- District location in Bueng Kan province
- Coordinates: 18°21′29″N 103°39′11″E﻿ / ﻿18.35806°N 103.65306°E
- Country: Thailand
- Province: Bueng Kan
- Seat: Bueng Kan

Area
- • Total: 791.9 km^{2} (305.8 sq mi)

Population (2012)
- • Total: 89,978
- • Density: 105.5/km^{2} (273/sq mi)
- Time zone: UTC+7 (ICT)
- Postal code: 38000
- Geocode: 3801

= Mueang Bueng Kan district =

Mueang Bueng Kan (เมืองบึงกาฬ, /th/) is a capital district (amphoe mueang) of Bueng Kan province, northeastern Thailand. It is 759 km north-northeast of Bangkok.

==History==
The district was originally named Chai Buri (ไชยบุรี) and was a part of Nakhon Phanom province. In 1917 it was reassigned to Nong Khai, and in 1939 it was renamed Bueng Kan.

On 3 August 2010, a proposal to separate Bueng Kan province from Nong Khai province was approved by Thai government. On 22 March 2011, the "Act Establishing Changwat Bueng Kan, BE 2554 (2011)" was published in the Government Gazette. The district became the capital district (amphoe mueang) of the new province, and therefore renamed to Amphoe Mueang Bueng Kan by section 4 of the act.

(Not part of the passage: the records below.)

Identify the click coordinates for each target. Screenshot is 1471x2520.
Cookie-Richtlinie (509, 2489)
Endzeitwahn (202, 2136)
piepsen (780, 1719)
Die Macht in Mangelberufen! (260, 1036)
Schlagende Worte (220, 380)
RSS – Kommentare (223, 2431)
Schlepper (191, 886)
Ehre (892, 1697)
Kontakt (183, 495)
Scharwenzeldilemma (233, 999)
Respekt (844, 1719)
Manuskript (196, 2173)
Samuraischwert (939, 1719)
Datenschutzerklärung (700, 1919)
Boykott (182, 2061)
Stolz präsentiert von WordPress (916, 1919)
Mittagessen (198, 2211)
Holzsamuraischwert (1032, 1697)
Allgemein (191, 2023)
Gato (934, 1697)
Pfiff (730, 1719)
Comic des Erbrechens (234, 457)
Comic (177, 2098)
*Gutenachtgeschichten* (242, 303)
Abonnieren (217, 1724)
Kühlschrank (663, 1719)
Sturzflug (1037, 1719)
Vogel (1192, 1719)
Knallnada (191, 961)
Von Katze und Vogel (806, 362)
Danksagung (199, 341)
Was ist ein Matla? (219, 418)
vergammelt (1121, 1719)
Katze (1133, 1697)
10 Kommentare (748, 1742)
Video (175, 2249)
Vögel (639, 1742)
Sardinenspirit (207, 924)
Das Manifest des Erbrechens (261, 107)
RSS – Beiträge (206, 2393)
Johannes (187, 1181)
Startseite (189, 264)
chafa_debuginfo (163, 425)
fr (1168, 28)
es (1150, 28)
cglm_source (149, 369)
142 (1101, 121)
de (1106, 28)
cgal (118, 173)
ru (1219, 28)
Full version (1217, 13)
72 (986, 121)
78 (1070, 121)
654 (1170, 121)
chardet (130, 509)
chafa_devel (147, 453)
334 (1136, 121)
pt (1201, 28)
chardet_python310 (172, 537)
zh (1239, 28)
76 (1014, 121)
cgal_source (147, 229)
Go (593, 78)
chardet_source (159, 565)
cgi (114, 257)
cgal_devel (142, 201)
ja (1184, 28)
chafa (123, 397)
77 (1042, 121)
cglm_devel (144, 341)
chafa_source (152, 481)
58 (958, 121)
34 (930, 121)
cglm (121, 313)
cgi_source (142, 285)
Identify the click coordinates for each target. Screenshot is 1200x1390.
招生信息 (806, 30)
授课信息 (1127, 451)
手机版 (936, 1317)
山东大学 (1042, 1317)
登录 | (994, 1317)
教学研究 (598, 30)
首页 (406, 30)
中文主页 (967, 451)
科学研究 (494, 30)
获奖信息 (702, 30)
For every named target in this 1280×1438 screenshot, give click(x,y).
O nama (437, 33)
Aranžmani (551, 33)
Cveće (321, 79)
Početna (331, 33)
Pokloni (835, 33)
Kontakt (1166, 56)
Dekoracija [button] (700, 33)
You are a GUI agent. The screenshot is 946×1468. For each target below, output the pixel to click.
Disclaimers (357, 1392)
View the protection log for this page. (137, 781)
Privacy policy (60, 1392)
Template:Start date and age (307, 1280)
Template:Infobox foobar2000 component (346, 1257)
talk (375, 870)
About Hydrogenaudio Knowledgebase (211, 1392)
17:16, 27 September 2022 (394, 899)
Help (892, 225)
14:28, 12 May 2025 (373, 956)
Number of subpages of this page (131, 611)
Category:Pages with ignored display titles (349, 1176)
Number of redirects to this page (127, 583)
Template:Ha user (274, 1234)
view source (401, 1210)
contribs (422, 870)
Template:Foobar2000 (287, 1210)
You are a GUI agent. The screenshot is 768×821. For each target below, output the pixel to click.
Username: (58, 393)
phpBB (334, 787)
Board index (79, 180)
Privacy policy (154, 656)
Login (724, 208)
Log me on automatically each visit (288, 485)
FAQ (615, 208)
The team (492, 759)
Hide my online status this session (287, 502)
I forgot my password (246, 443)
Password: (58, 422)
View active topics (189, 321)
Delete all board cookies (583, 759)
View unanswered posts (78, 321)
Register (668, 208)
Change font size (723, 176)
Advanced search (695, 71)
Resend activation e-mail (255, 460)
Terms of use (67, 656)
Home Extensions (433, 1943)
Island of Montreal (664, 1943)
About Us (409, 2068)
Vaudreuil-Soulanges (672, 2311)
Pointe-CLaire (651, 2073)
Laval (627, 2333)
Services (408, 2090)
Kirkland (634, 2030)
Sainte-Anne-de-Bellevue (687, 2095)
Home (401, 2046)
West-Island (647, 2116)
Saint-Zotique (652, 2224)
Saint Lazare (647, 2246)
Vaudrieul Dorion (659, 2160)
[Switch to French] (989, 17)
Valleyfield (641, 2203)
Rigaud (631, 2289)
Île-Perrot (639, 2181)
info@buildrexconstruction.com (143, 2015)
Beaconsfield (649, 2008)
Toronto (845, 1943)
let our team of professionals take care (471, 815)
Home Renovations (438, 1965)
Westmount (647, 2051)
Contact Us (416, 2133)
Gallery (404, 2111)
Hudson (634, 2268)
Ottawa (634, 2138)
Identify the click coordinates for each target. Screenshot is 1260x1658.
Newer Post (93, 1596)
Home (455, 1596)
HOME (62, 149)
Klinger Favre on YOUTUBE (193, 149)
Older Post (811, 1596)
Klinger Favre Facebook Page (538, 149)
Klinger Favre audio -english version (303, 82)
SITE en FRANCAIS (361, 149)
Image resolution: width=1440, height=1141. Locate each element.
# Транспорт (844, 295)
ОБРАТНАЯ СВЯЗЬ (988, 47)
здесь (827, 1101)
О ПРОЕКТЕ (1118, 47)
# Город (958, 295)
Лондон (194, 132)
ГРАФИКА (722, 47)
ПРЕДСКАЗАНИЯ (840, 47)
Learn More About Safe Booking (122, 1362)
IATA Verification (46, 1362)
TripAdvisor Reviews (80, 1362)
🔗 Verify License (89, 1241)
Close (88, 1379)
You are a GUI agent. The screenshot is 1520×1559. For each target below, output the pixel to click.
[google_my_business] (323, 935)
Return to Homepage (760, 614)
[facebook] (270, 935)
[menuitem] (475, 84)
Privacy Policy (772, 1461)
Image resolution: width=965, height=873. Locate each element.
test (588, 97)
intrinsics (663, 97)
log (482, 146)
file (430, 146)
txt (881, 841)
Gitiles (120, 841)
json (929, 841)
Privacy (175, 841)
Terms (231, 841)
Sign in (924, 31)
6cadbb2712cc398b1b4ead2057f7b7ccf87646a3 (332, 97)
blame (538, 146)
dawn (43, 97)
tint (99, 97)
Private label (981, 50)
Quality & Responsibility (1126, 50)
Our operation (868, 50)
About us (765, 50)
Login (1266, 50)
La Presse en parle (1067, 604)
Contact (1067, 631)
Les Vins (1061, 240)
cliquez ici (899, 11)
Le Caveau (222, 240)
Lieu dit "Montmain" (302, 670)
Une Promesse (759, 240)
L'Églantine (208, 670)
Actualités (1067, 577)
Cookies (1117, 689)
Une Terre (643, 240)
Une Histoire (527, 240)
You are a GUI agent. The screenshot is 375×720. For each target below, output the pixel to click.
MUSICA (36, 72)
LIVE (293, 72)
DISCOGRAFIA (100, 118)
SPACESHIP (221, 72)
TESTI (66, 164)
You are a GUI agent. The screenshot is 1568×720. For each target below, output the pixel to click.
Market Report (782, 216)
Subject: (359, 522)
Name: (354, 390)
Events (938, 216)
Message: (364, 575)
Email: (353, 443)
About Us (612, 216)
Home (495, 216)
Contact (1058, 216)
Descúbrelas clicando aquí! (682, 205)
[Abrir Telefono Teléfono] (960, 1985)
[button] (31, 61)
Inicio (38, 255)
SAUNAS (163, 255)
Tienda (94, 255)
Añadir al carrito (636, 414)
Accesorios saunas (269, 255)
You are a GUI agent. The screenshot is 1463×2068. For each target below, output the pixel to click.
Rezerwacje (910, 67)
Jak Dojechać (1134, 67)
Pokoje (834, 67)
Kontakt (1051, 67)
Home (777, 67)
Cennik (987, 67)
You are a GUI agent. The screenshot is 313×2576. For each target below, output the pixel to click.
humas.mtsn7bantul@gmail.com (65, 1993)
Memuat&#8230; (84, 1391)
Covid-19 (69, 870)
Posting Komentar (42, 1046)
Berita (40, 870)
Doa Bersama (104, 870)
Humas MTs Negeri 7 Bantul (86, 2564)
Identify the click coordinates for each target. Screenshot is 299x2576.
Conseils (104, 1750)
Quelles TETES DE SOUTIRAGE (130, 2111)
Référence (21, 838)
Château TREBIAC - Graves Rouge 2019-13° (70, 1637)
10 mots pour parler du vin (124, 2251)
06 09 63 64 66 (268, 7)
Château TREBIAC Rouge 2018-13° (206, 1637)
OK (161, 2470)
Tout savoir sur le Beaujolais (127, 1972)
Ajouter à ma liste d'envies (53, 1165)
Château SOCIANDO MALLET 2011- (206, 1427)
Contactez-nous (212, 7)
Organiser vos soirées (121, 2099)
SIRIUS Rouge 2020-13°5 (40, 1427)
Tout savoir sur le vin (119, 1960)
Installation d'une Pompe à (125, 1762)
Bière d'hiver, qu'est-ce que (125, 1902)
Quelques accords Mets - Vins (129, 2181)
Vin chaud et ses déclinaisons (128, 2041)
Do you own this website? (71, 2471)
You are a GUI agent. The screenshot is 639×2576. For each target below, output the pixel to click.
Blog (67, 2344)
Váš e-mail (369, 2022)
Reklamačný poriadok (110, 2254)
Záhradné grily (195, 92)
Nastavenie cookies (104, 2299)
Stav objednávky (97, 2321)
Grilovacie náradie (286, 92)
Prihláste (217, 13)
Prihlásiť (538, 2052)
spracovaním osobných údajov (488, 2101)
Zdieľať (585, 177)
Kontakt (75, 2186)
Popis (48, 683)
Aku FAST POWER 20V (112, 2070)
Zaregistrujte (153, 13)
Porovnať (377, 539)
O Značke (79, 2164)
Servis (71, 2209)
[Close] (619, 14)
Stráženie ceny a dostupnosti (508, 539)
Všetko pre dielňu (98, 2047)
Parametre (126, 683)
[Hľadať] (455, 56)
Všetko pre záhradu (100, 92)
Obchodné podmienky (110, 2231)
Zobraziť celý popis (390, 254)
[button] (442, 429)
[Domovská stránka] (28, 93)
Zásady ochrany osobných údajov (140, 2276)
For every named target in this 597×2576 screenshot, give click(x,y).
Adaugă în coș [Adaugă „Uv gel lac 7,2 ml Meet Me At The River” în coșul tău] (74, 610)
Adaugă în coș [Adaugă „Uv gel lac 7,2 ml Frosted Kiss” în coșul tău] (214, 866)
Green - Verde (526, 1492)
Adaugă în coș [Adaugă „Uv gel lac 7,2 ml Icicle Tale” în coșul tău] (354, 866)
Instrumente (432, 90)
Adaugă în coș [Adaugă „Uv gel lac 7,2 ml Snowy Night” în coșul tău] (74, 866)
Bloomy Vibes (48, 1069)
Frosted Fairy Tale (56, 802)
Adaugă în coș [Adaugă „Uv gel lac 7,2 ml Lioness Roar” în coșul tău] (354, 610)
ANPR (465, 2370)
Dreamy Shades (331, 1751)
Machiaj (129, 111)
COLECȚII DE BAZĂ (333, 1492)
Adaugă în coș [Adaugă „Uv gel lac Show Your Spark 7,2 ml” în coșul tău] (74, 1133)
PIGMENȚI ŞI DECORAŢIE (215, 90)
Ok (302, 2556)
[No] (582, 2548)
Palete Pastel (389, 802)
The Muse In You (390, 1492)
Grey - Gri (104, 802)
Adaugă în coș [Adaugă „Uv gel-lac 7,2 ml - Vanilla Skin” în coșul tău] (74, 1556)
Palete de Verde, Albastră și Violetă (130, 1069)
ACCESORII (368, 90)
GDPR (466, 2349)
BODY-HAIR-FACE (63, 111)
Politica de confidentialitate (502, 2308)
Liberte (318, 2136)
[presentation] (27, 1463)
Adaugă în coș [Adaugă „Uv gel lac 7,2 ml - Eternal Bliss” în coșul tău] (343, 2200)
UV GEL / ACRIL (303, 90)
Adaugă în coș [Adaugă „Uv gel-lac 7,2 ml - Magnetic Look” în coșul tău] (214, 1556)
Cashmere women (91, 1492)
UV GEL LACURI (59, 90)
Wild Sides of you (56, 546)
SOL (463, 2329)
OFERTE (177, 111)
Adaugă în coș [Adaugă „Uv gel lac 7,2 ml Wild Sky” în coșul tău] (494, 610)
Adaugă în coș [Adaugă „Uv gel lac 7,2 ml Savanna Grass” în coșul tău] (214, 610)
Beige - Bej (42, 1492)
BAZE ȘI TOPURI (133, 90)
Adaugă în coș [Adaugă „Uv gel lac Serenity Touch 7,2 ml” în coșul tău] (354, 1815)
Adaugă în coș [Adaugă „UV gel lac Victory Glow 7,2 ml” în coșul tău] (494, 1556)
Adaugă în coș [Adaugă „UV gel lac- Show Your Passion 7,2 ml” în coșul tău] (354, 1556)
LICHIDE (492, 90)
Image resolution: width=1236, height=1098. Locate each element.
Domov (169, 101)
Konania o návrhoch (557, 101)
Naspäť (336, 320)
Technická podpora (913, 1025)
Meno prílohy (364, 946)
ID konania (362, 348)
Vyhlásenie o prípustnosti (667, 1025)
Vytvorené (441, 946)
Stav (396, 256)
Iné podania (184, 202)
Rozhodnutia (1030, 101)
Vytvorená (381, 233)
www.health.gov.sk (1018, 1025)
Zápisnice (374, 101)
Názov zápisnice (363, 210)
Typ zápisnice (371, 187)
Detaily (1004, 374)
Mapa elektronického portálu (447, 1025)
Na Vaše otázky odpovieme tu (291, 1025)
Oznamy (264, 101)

On occasions during its history, especially during the 1970s and 1980s, there have been some conflicts with Lao people on the border. On 23 April 1975, the people's armed forces in Bueng Kan destroyed an enemy stronghold, killing 12 and Thai authorities reportedly admitted that 17 were killed eventually out of about 50. In the early-1980s two patrol boats of the Thai KPL reportedly opened fire and two Lao soldiers were arrested in Bueng Kan.

==Etymology==
Bueng (TH: บึง) means "swamp" or "marsh".
Kan (TH: กาฬ) is Thai for the Hindu goddess Kali; as an adjective it may mean 'black' and as a noun, 'black mark of death'.

==Geography==
Neighboring districts are (from the east clockwise) Bung Khla, Seka, Si Wilai, Phon Charoen, So Phisai, and Pak Khat of Bueng Kan Province. To the north across the Mekong River is the province of Bolikhamsai province in Laos.

- Transport
Building of the Fifth Thai–Lao Friendship Bridge began in 2020. Construction of the bridge at about 4 km west of the city centre is expected to take 3 years for a completion in 2023. The project will link the cities of Bueng Kan in Thailand and Bolikhamxai in Laos across the Mekong River. Its cost will be around US$130.3 million. Thailand has agreed to payUS$25.47 million and Laos is covering about US$46.13 million.. The bridge will enable Vietnam to be reached by road from Thailand through Laos over a distance of only 150 km. Already existing Thai-Lao Friendship Bridges link Nong Khai province with Vientiane Prefecture (First Thai–Lao Friendship Bridge; Mukdahan with Savannakhet (Second Thai–Lao Friendship Bridge); Nakhon Phanom with Thakhek (Third Thai–Lao Friendship Bridge); and Chiang Rai province with Houayxay (Fourth Thai–Lao Friendship Bridge).

==Administration==
The district is divided into 12 sub-districts (tambons), which are further subdivided into 131 villages (mubans). Bueng Kan is a town municipality (thesaban mueang) which covers tambon Bueng Kan and Wisit. Non Kheng, Ho Kham, Khok Kong, Khai Si and Noeng Loeng are sub-district municipalities each covering the whole same-named sub-district. There are a further five tambon administrative organizations (TAO) for those sub-districts not covered by municipalities.
| No. | Name | Thai | Villages | Pop. |
| 1. | Bueng Kan | บึงกาฬ | 11 | 9,999 |
| 2. | Non Sombun | โนนสมบูรณ์ | 13 | 9,903 |
| 3. | Non Sawang | โนนสว่าง | 11 | 6,739 |
| 4. | Ho Kham | หอคำ | 14 | 7,116 |
| 5. | Nong Loeng | หนองเลิง | 13 | 8,547 |
| 6. | Khok Kong | โคกก่อง | 9 | 6,901 |
| 7. | Na Sawan | นาสวรรค์ | 9 | 7,535 |
| 8. | Khai Si | ไคสี | 10 | 5,294 |
| 9. | Chaiyaphon | ชัยพร | 13 | 8,227 |
| 10. | Wisit | วิศิษฐ์ | 13 | 9,557 |
| 11. | Kham Na Di | คำนาดี | 8 | 5,075 |
| 12. | Pong Pueai | โป่งเปือย | 7 | 5,085 |
Missing numbers are tambon which now form the districts Bung Khla and Si Wilai.